No (Nogaku) is een van de oudste Japanse theaters. Het bloeide in de 14e eeuw, toen de zenboeddhistische sekte verscheen. Oorspronkelijk een genre maar maakte deel uit van een religieus ritueel.
Eeuwenoude tradities
Maar - een van de klassieke Japanse soorten theater. Zijn verschijning dankt hij aan Kiyotsugu Kanami, het hoofd van het theatergezelschap dat het koninklijk hof vermaakte. Hij was een zeer creatief persoon. Op basis van de reeds bestaande sarugaku-stijl, die acrobatische uitvoeringen, pantomime en clowneske dansen combineerde, creëerde Kanami aan het begin van de 15e eeuw een nieuwe, serieuzere theatervoorstelling genaamd "nee".

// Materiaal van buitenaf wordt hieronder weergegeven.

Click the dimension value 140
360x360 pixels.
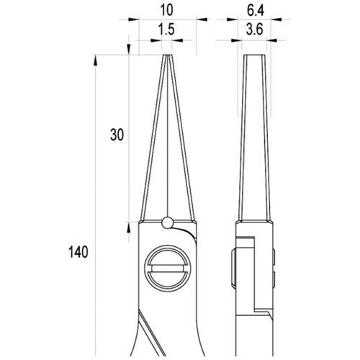[x=78, y=252]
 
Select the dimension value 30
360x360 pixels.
[x=117, y=135]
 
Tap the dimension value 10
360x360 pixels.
[x=166, y=10]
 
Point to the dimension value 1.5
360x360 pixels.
[x=166, y=30]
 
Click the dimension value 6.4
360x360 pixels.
[x=256, y=10]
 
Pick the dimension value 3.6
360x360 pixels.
[x=255, y=30]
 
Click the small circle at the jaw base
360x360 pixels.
[x=167, y=222]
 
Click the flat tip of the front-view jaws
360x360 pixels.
[x=168, y=55]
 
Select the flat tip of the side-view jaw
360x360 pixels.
[x=254, y=55]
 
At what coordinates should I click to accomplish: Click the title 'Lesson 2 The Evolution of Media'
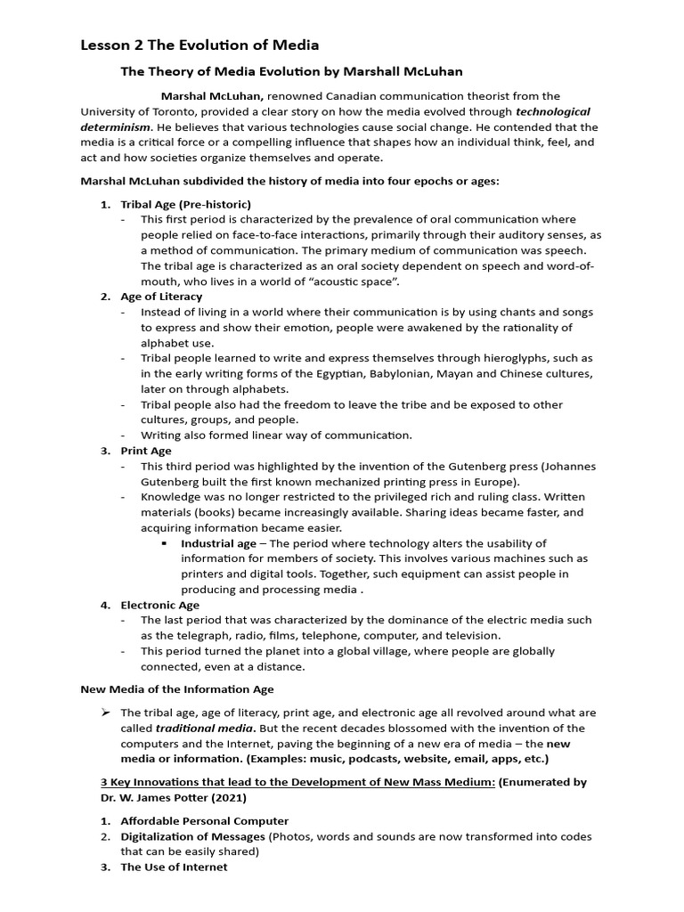[200, 45]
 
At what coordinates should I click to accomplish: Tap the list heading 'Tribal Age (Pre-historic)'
[186, 204]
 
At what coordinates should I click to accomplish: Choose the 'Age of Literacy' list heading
[161, 297]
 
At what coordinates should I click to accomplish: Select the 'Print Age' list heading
[146, 451]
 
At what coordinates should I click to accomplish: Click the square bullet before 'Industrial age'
[165, 543]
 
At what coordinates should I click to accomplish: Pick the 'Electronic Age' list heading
[160, 605]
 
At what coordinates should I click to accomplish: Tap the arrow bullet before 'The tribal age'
[106, 712]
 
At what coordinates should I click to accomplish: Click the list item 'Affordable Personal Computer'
[205, 820]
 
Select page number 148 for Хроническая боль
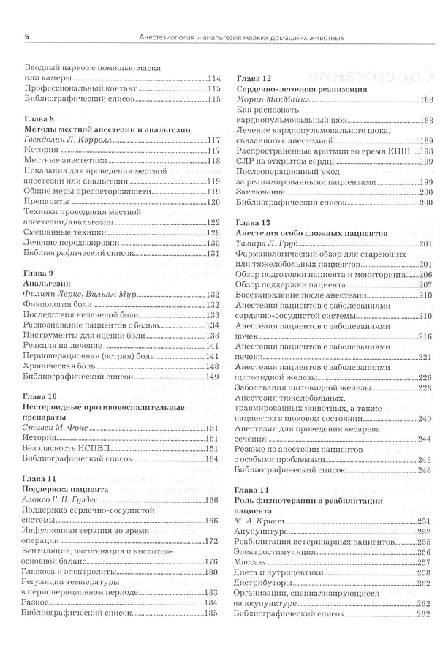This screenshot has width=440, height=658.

Het theater won snel aan populariteit in Japan, vooral onder het leger en de aristocraten. Gewoonlijk werden optredens gehouden in boeddhistische en Shinto-tempels, ze werden gehouden ter gelegenheid van vakanties. De plots van de voorstellingen zijn ontleend aan volksverhalen. Al snel kreeg het theater ook in het Westen erkenning.

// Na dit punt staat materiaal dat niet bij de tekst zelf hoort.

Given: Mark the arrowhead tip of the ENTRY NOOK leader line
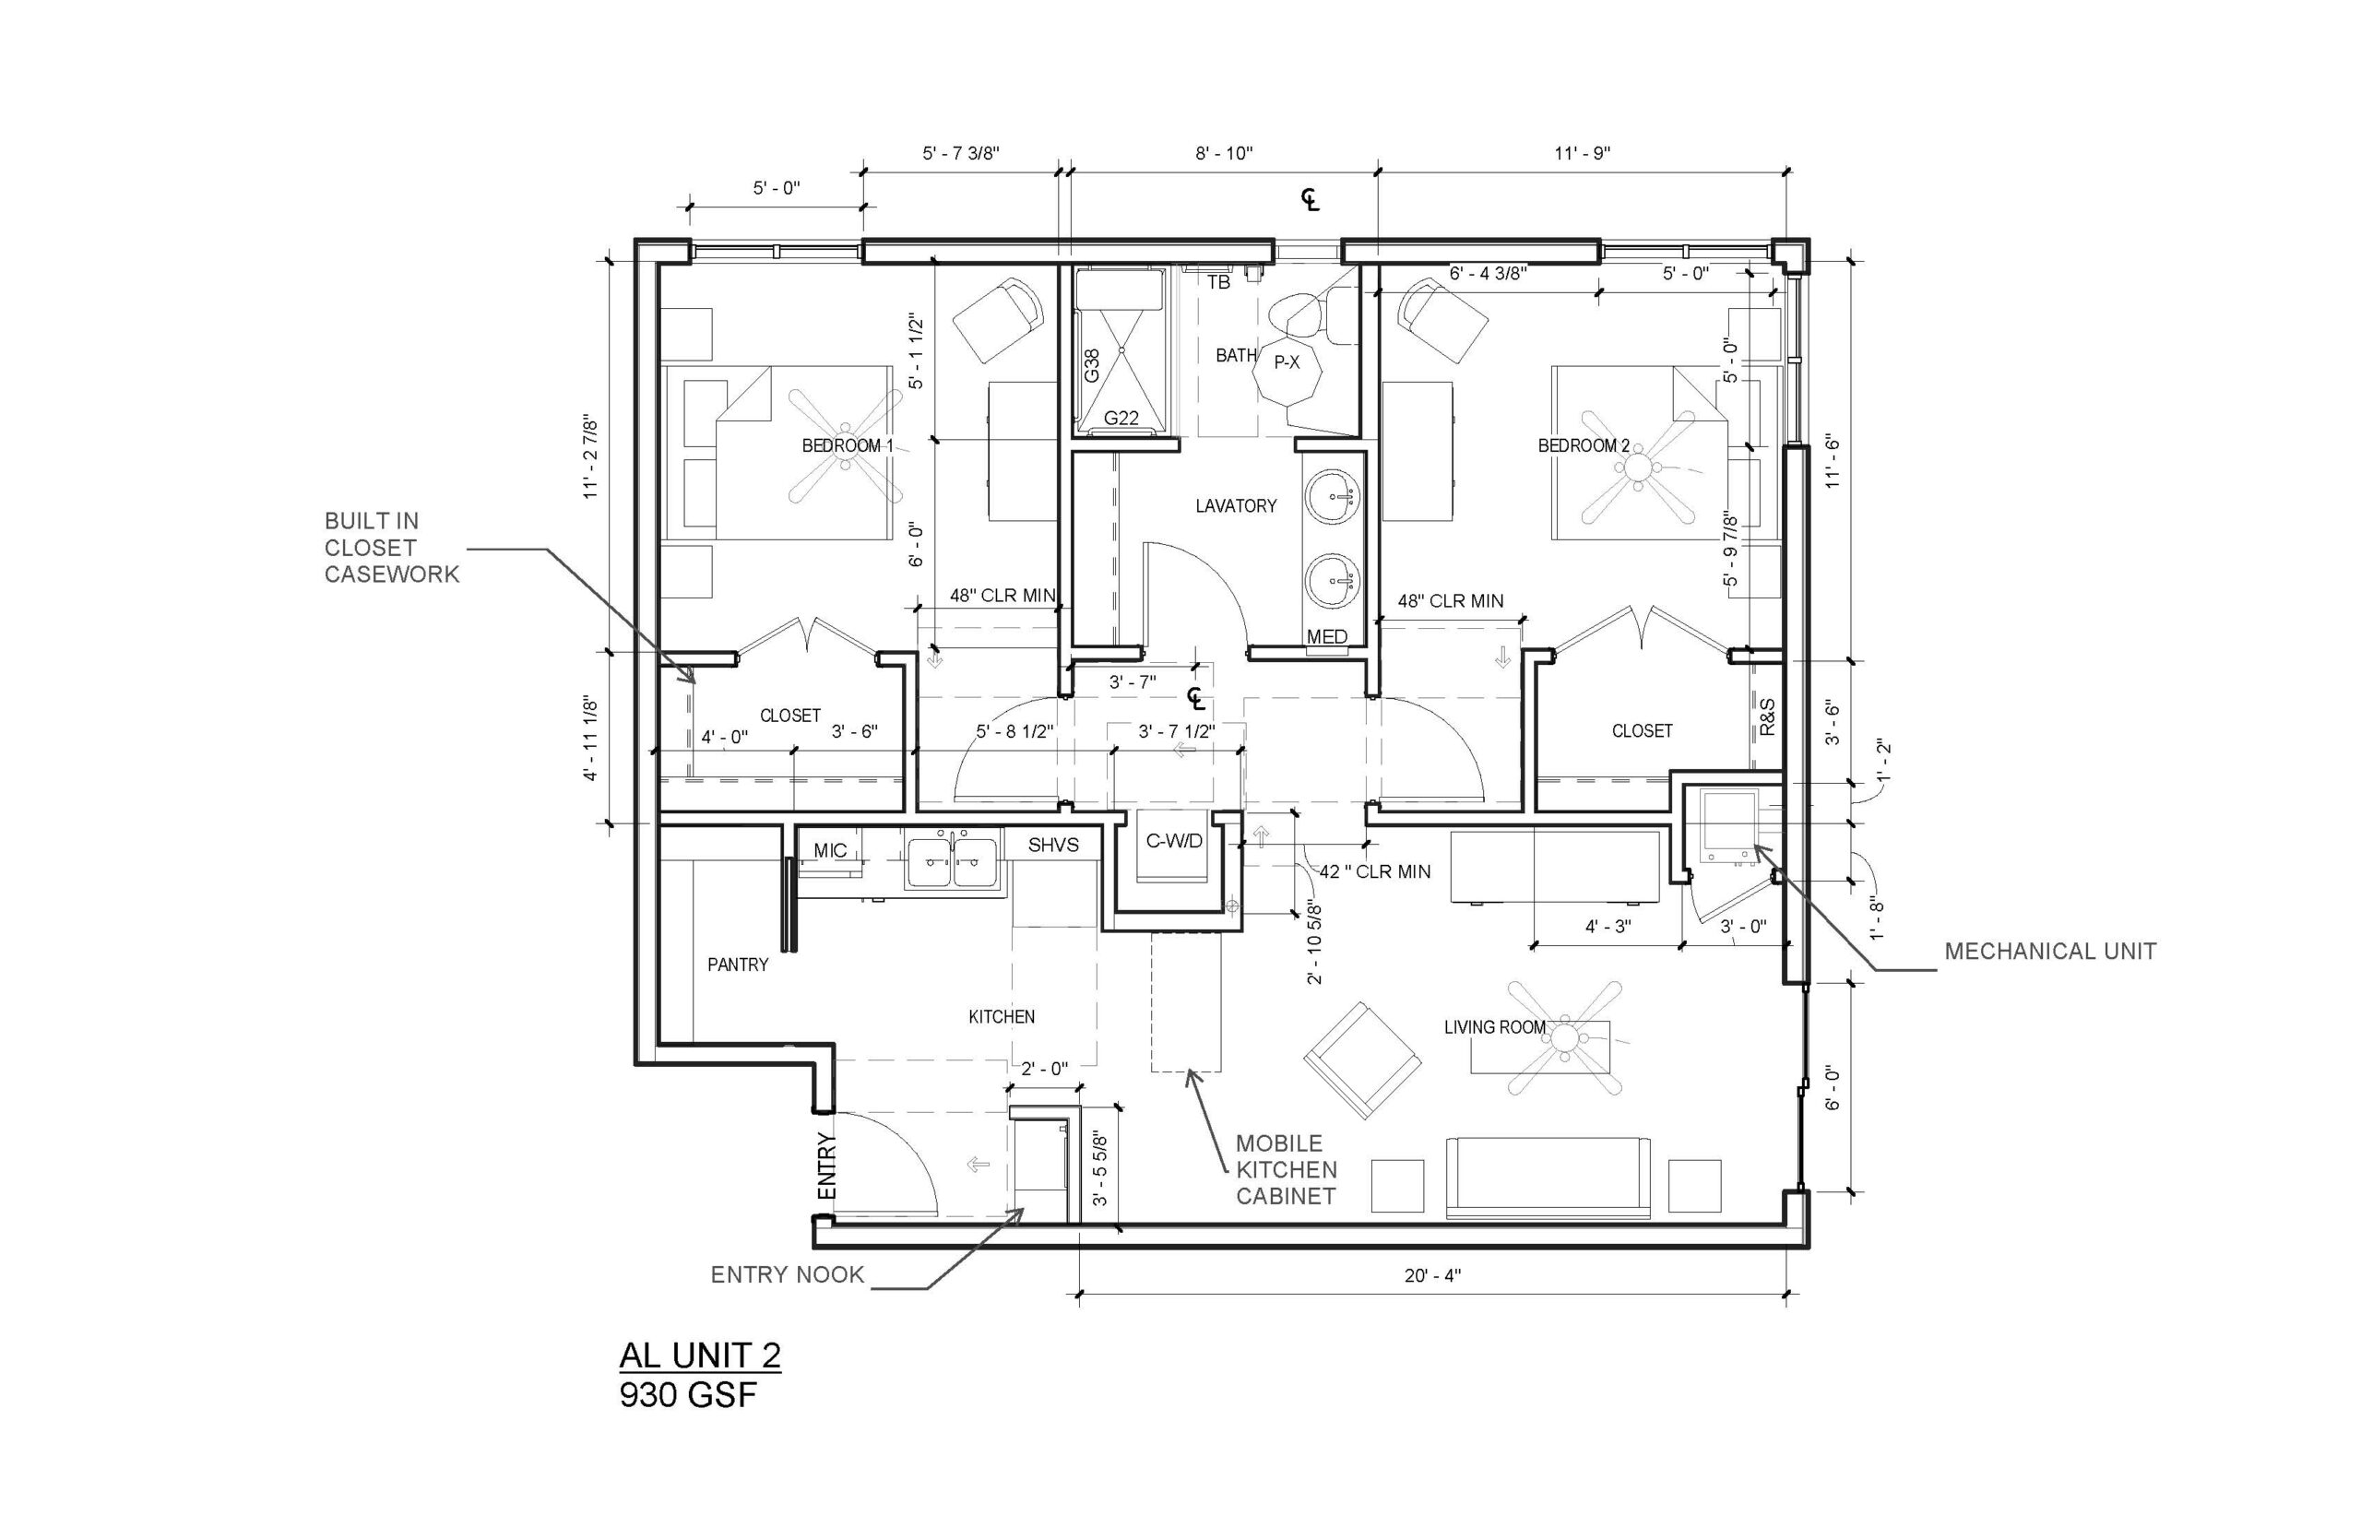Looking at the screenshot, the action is pyautogui.click(x=1025, y=1209).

Kenmerken van het podium en optredens
De voorstellingen van het geen theater zijn een samensmelting van dramatische actie, woorden, dans, pantomime, muziek, ritme, geluiden en geritsel, zang, recitatief en specifieke kreten. Het is origineel en vertoont weinig gelijkenis met de voor velen bekende muziekuitvoeringen.

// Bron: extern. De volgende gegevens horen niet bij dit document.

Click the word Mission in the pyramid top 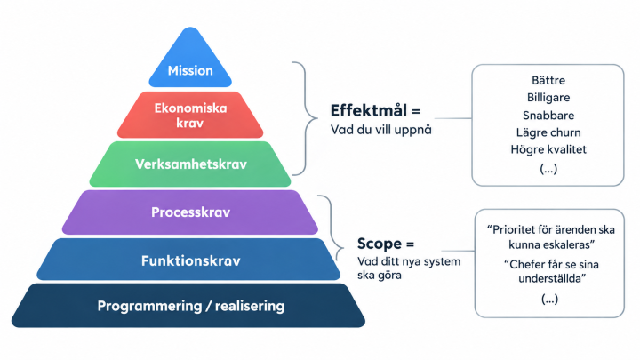pyautogui.click(x=190, y=70)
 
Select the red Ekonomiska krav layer pyautogui.click(x=190, y=115)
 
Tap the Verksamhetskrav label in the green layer pyautogui.click(x=190, y=164)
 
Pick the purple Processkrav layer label pyautogui.click(x=190, y=212)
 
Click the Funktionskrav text pyautogui.click(x=190, y=260)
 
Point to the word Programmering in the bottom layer pyautogui.click(x=149, y=306)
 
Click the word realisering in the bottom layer pyautogui.click(x=250, y=306)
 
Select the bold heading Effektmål pyautogui.click(x=369, y=110)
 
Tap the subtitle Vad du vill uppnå pyautogui.click(x=380, y=130)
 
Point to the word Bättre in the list pyautogui.click(x=548, y=80)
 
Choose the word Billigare pyautogui.click(x=548, y=98)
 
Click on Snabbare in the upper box pyautogui.click(x=548, y=116)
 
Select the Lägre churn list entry pyautogui.click(x=548, y=132)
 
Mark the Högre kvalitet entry pyautogui.click(x=548, y=150)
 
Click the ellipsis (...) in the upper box pyautogui.click(x=548, y=169)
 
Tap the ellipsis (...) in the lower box pyautogui.click(x=549, y=300)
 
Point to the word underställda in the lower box pyautogui.click(x=552, y=279)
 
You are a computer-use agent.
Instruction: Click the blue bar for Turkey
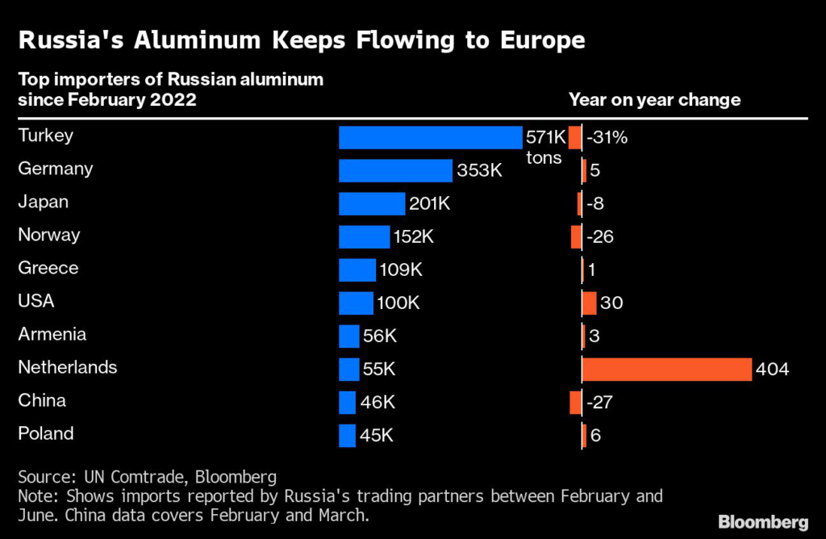coord(431,137)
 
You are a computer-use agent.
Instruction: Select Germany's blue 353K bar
coord(395,171)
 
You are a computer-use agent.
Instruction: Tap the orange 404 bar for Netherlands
coord(667,370)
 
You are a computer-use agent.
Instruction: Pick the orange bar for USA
coord(590,303)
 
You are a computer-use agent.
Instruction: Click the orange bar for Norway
coord(576,236)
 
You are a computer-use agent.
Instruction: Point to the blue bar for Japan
coord(372,204)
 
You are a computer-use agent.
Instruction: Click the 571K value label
coord(546,137)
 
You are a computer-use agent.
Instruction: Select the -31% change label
coord(607,137)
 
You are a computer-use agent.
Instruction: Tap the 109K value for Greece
coord(401,270)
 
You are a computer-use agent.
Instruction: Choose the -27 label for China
coord(599,403)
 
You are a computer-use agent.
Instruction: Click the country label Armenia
coord(52,334)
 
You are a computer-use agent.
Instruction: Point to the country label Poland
coord(46,433)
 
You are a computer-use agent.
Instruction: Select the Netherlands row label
coord(68,367)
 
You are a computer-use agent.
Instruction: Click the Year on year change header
coord(655,99)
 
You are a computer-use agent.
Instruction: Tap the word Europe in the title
coord(543,40)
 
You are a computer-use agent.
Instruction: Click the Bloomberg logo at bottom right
coord(763,521)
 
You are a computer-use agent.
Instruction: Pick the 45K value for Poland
coord(376,436)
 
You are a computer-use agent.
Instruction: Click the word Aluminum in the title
coord(197,40)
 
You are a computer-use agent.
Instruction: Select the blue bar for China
coord(347,403)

Aanvankelijk bevond het podium zich in de open lucht, op de binnenplaatsen van tempels. Soms moesten optredens wegens regen worden onderbroken. Pas in de 17e eeuw begonnen er optredens in de zaal plaats te vinden. Maar zelfs de gesloten podiumruimte heeft zijn oorspronkelijke structuur behouden, aangezien de rekken, loopbruggen, het dak en de scheidingswanden onlosmakelijk verbonden zijn met het idee van het geen theater. Zo dienen de zuilen als referentiepunt voor de dansers, want door de maskers zien ze bijna niets.
Het podium is op geen enkele manier versierd, er zijn geen versieringen. De vloer wordt zorgvuldig in de was gezet zodat de acteurs zich in kleine glijdende stappen kunnen bewegen.
Het volledige noh-theaterprogramma bestaat uit vijf dramatische toneelstukken en vier kyogen (komediescènes) daartussenin en duurt 8-10 uur. Omdat het moderne publiek ongeduldig is, presenteren geen theaterscholen een korter programma. Het bestaat uit vier, drie of zelfs één stuk.
Kostuums
De Taetra-personages hebben zeer rijke outfits. Ze zijn genaaid van dure stoffen, brokaat en zijde. De kostuums zijn helder. Ze zijn geborduurd met gouddraad.
Gips
Alle rollen in het theater worden gespeeld door mannen. Acteurs die vrouwen spelen of mystieke personages dragen maskers. In dit geval blijft het timbre hetzelfde, alleen manieren en gebaren veranderen.
Orkest en koor
Een belangrijke rol in het theater wordt gespeeld door het orkest, dat bestaat uit een fluit en vier trommels. Ze worden zowel met handen als met stokken gespeeld.
Het koor bestaat uit 6-8 personen. Hij speelt de rol van 'pratend landschap' en beschrijft de plaatsen waar de actie plaatsvindt. Het refrein praat ook met de acteurs en zingt in plaats van de hoofdpersoon als hij danst. Het geschreeuw van de zangers creëert een dramatisch effect, hun intensiteit varieert met de intensiteit van de actie. Dergelijke kreten verrassen de onvoorbereide kijker.